Coronavirus – tripartite agreement on employers’ possibility of requiring employees to show a valid Corona passport
The Government and the social partners have made a tripartite agreement to reintroduce the statutory basis for employers to require that employees be tested for COVID-19.
From November 2020 to 1 November 2021, a special law was in effect that gave employers the right, subject to certain substantive and formal conditions, to require employees to disclose if they tested positive for COVID-19, as well as to require employees to be tested for COVID-19. Today, 12 November 2021, the Government and the social partners have reached a tripartite agreement to reintroduce this statutory basis.
In addition to the options and conditions of the previous special law, the tripartite agreement states that employers will have the option to, alternatively, require employees to present a valid Corona passport.
Further, the tripartite agreement states that as long as COVID-19 is classified as an illness posing a critical threat to society (until 10 December 2021, for now), it will be reasonable for employers to require employees to present a valid Corona passport. It is not clear whether the same automatically applies to the possibility of requiring employees to be tested and disclose if they test positive, or whether such a requirement would still have to be justified by health and safety or essential operational considerations.

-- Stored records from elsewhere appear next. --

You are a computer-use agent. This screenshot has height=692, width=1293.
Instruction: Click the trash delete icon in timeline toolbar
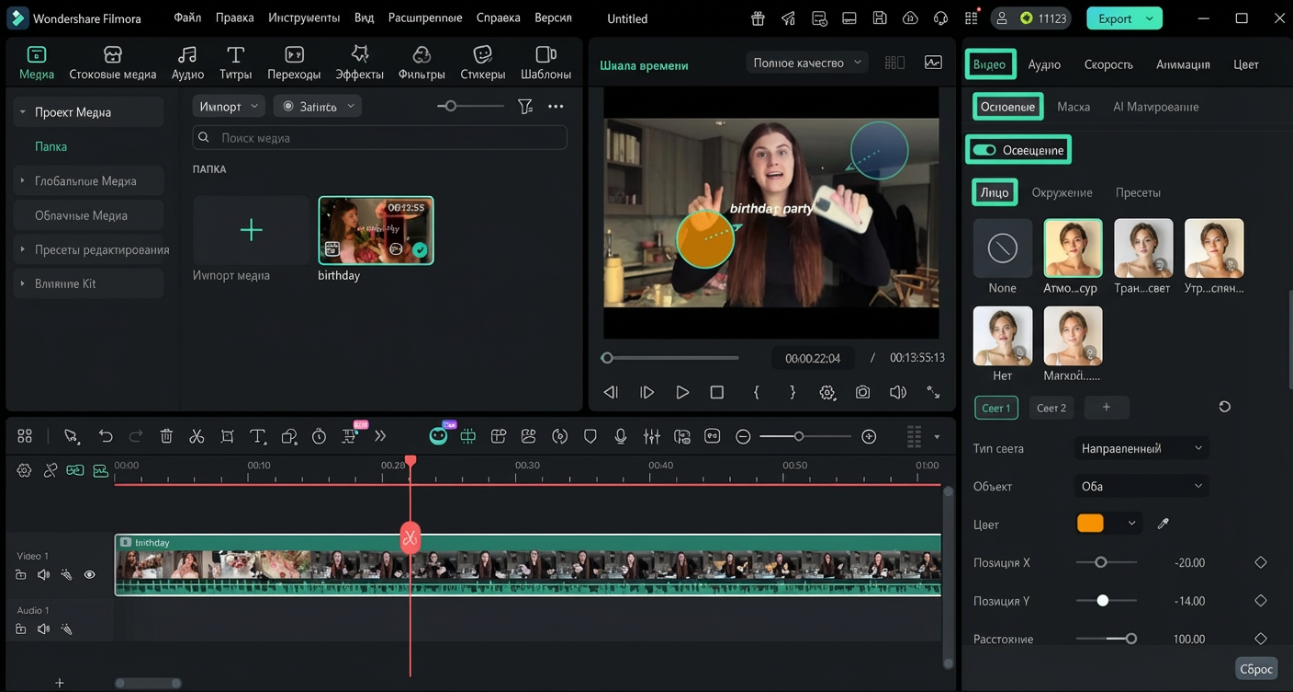167,437
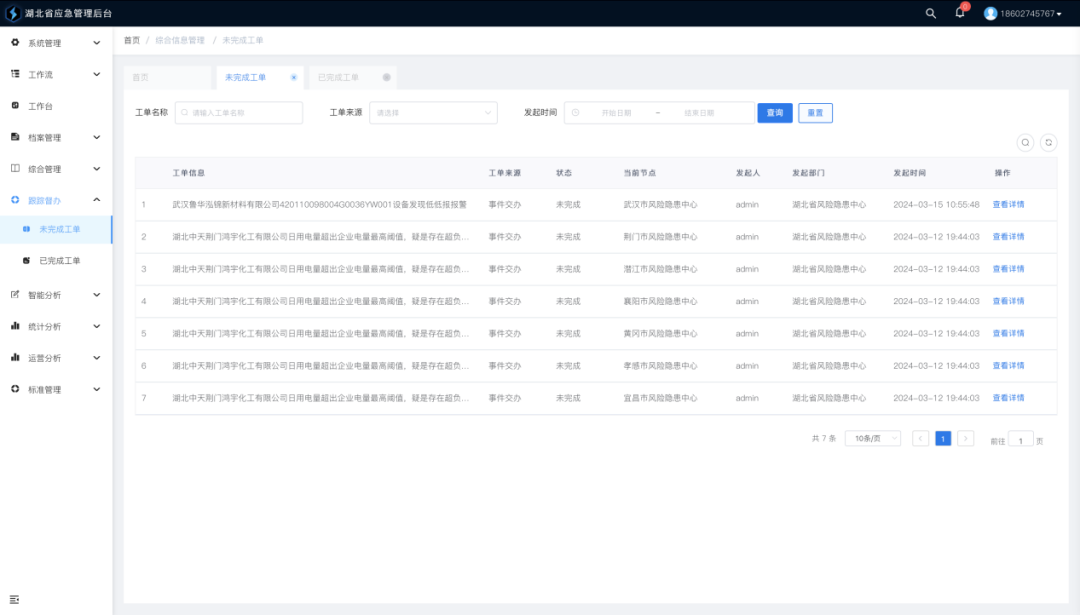Click the blue 查询 button
This screenshot has height=615, width=1080.
point(774,113)
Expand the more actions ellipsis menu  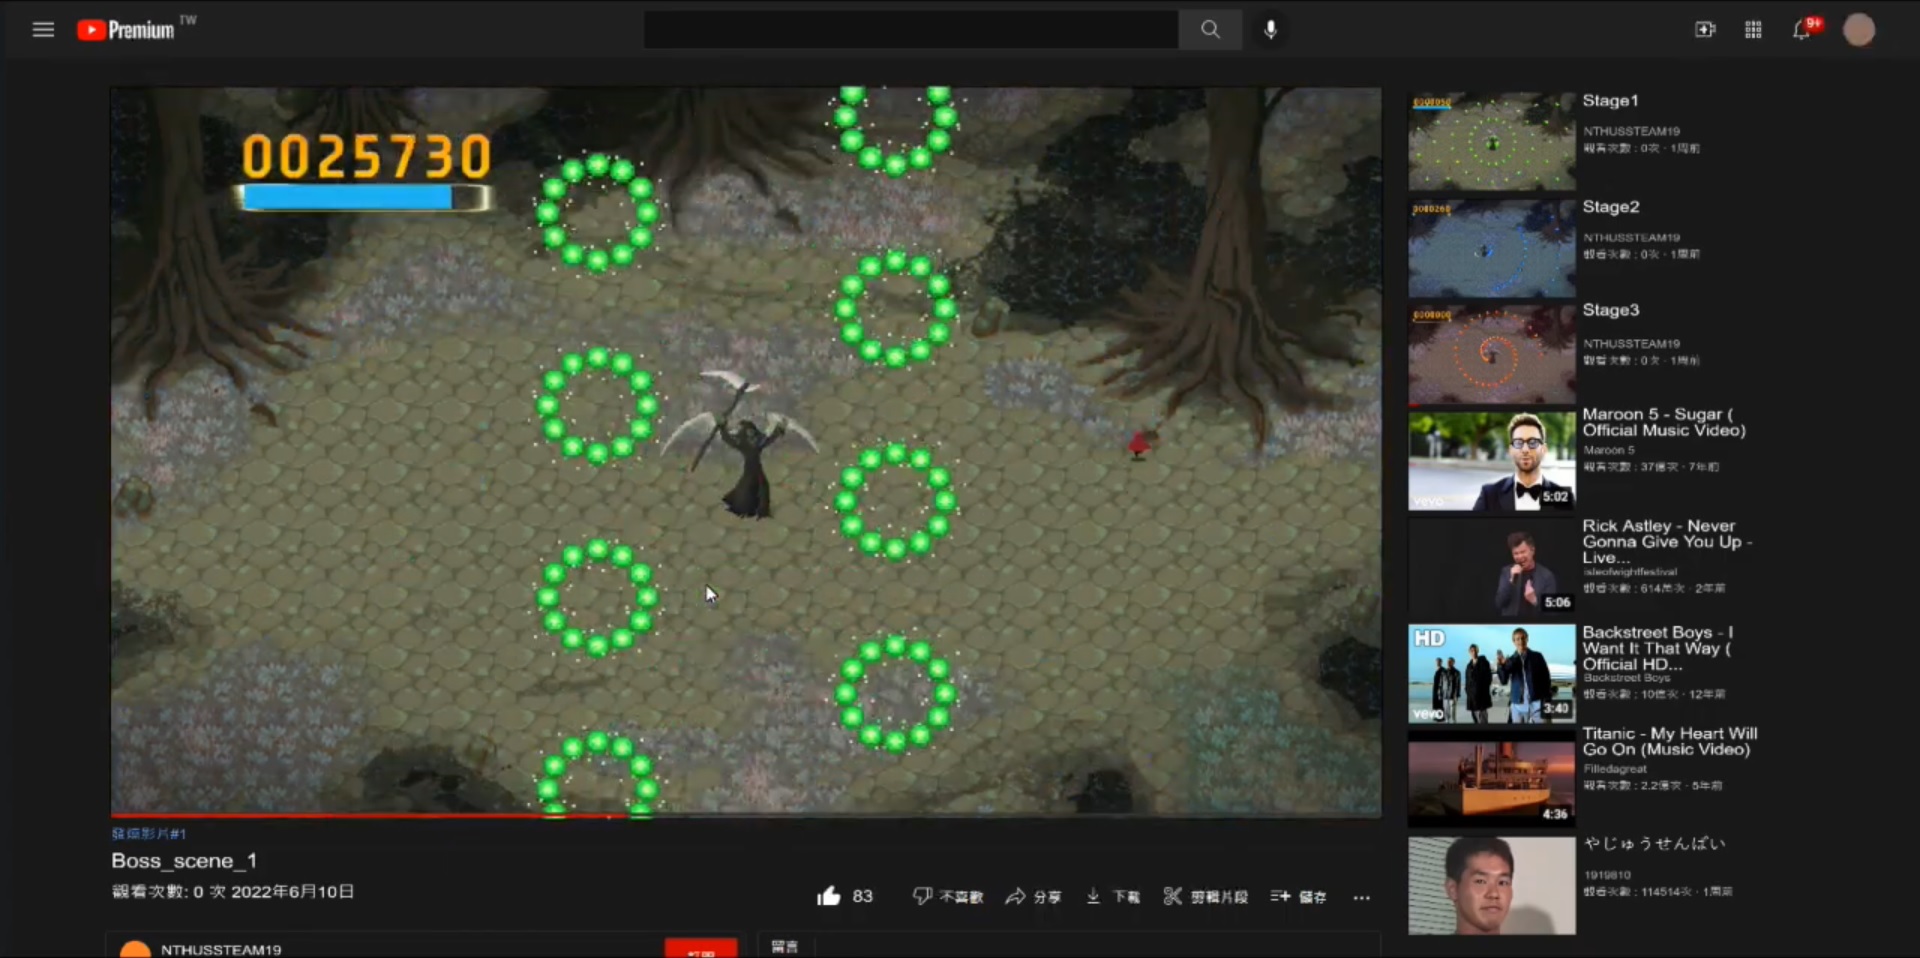pos(1361,897)
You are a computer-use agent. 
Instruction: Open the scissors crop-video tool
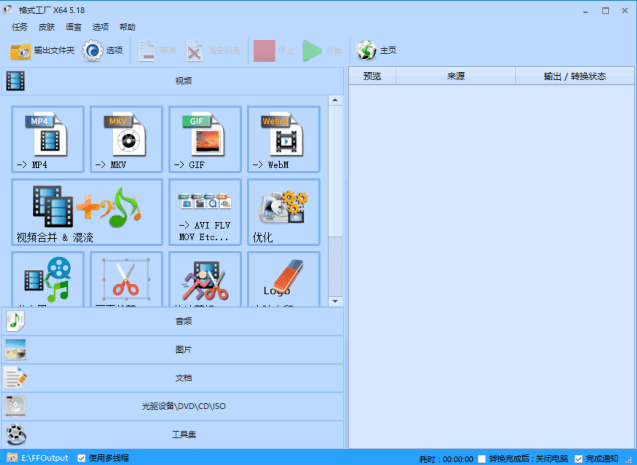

Also as a new element, the tripartite agreement states that employers should be able to require employees to use self-tests at the workplace to the extent that the self-tests are CE approved and used in accordance with the instructions for the tests. It is not yet clear how this will affect employees’ right to require to be tested outside the workplace, unless the purpose of the testing would otherwise be defeated.
As this is a reintroduction of the previous special law, mandatory testing will have to be carried out during working hours to the extent possible and, if this is not possible, employers will have to compensate employees for the time and expenses of being tested.
The Government will ask Parliament to fast-track the bill reintroducing the special law. Norrbom Vinding will follow up when the Government has presented the bill.
The content of the above is not, and should not be a substitute for legal advice.